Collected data
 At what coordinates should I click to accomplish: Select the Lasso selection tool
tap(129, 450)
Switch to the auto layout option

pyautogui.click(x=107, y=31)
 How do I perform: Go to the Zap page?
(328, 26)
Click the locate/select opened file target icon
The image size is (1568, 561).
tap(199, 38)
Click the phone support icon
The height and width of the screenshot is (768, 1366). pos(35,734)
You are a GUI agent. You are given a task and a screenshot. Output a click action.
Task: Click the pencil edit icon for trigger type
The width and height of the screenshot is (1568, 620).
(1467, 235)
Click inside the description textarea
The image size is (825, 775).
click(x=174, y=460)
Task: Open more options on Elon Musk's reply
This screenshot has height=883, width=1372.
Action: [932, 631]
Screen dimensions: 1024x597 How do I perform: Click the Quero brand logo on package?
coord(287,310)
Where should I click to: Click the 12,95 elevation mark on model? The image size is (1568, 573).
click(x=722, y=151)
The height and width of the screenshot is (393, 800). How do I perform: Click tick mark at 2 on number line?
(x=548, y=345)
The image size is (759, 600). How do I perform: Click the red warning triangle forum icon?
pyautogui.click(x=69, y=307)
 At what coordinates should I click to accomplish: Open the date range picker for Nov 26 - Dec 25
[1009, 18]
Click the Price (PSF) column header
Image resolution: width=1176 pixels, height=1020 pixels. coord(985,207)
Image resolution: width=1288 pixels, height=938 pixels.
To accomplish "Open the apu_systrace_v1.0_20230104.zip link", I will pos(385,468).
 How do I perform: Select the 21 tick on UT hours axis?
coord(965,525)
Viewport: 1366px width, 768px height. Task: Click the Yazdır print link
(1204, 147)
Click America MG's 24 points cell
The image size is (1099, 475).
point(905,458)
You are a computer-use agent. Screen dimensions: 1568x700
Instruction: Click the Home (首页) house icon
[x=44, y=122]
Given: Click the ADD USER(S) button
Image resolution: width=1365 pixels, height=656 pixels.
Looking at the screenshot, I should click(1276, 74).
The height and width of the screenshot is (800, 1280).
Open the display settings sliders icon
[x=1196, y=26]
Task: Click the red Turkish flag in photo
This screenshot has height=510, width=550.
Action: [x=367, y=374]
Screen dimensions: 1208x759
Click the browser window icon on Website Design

**Directions:**
What you give back should be exactly the lines of the entries above from the one containing "Click the Price (PSF) column header" to the end, and nothing more.

**Solution below:**
Click the Price (PSF) column header
Image resolution: width=1176 pixels, height=1020 pixels. coord(985,207)
Image resolution: width=1288 pixels, height=938 pixels.
To accomplish "Open the apu_systrace_v1.0_20230104.zip link", I will pos(385,468).
 How do I perform: Select the 21 tick on UT hours axis?
coord(965,525)
Viewport: 1366px width, 768px height. Task: Click the Yazdır print link
(1204, 147)
Click America MG's 24 points cell
The image size is (1099, 475).
point(905,458)
You are a computer-use agent. Screen dimensions: 1568x700
Instruction: Click the Home (首页) house icon
[x=44, y=122]
Given: Click the ADD USER(S) button
Image resolution: width=1365 pixels, height=656 pixels.
Looking at the screenshot, I should click(1276, 74).
The height and width of the screenshot is (800, 1280).
Open the display settings sliders icon
[x=1196, y=26]
Task: Click the red Turkish flag in photo
This screenshot has height=510, width=550.
Action: [x=367, y=374]
Screen dimensions: 1208x759
Click the browser window icon on Website Design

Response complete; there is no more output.